**Dataset content:**
────────────────────

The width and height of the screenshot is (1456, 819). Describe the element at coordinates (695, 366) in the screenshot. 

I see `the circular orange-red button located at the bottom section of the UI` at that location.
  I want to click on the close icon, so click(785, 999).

────────────────────

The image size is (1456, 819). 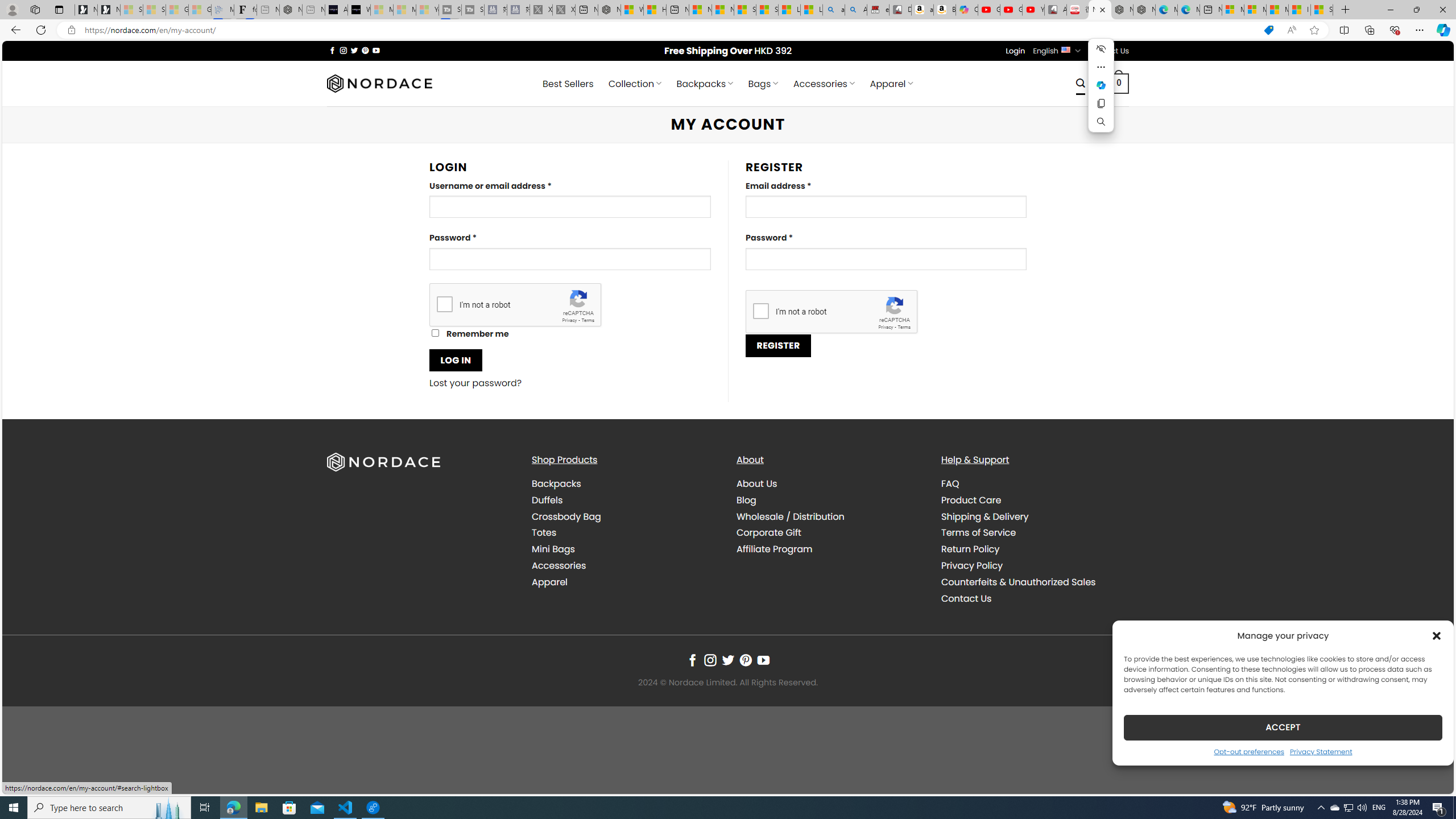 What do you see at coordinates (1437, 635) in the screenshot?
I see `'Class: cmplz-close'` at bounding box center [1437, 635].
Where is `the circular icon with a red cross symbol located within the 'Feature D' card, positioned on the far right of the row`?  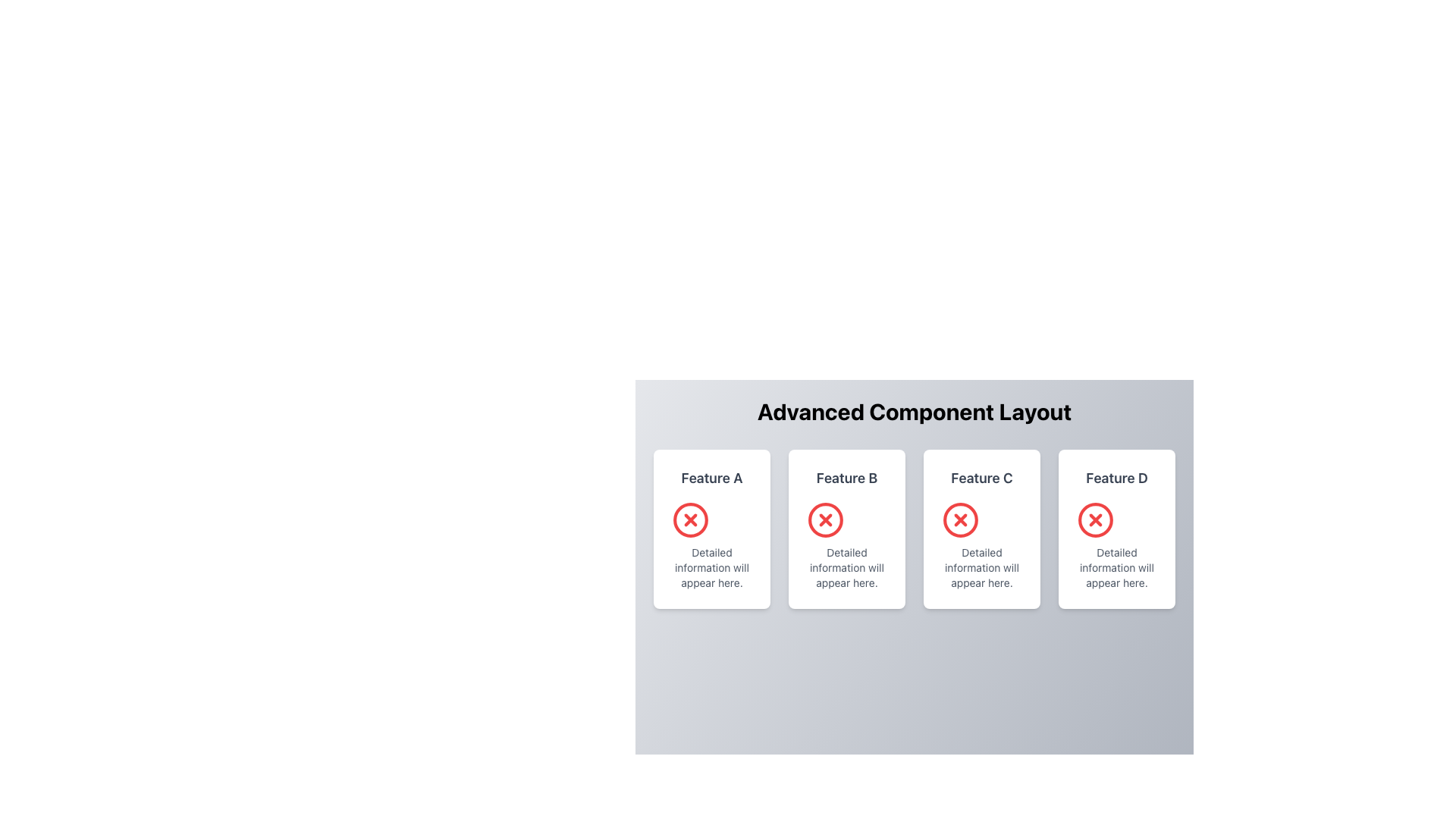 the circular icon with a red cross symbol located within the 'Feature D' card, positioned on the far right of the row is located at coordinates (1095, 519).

────────────────────

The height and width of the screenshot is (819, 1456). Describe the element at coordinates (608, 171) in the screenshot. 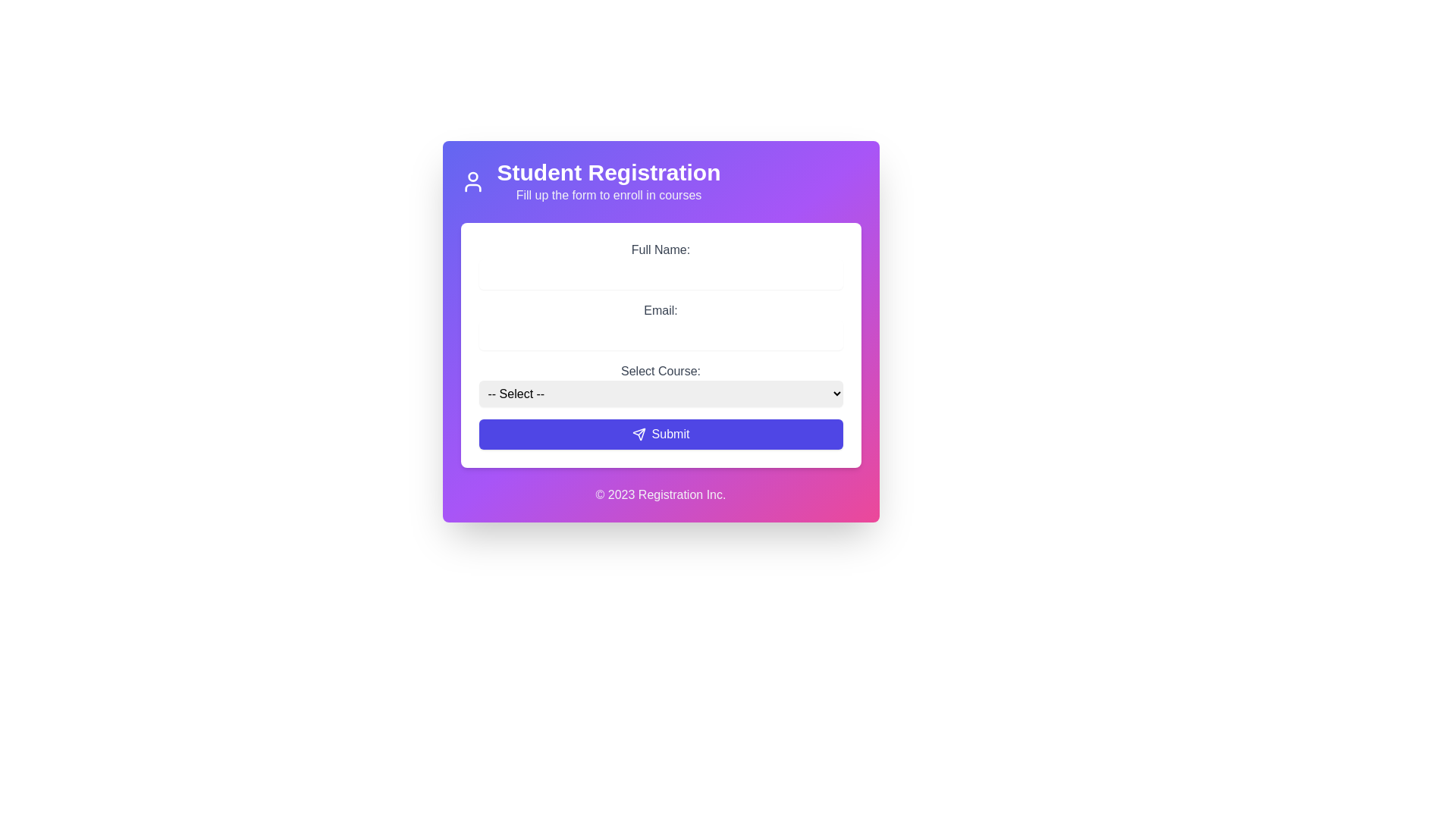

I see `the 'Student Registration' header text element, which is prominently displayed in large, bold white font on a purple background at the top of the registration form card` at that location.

────────────────────

**Problem to work on:** Rewrite the stretch of the listing from the line containing "The width and" through the line containing "I want to click", with "Describe" swapped for "Identify" and nothing else changed. Return only those lines.

**Completed exercise:**
The width and height of the screenshot is (1456, 819). Identify the element at coordinates (695, 366) in the screenshot. 

I see `the circular orange-red button located at the bottom section of the UI` at that location.
  I want to click on the close icon, so click(785, 999).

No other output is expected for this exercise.